▼

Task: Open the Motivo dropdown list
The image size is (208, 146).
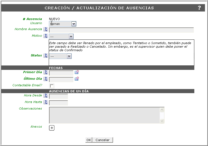Action: click(71, 36)
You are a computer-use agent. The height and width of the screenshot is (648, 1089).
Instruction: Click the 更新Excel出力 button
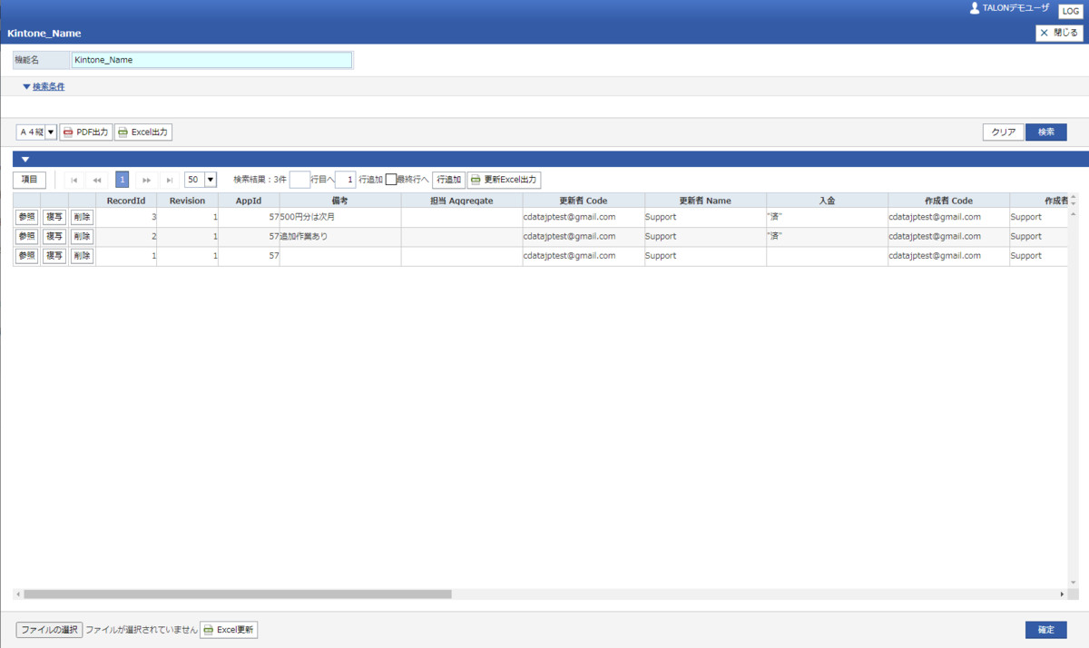tap(504, 180)
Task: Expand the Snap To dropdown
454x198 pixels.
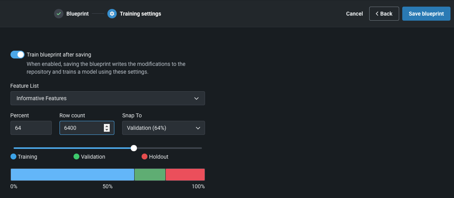Action: [163, 128]
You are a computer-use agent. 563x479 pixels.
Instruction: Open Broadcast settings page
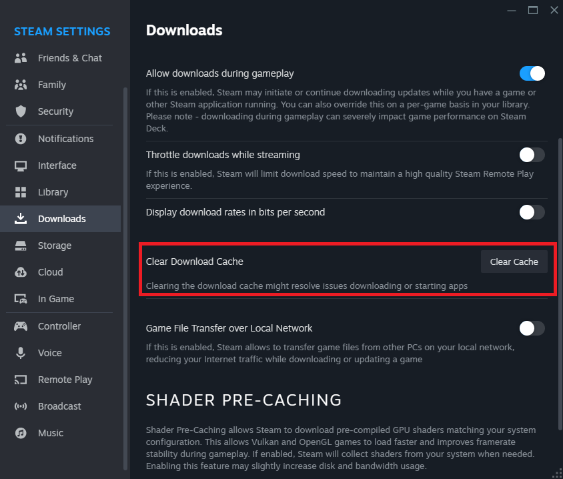59,406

▲

**Problem details**
What lines of the listing contain the word "computer"? Copy them all.

**Your solution**
You are a computer-use agent. The height and width of the screenshot is (648, 1089).
You are a computer-use agent. 563x479 pixels.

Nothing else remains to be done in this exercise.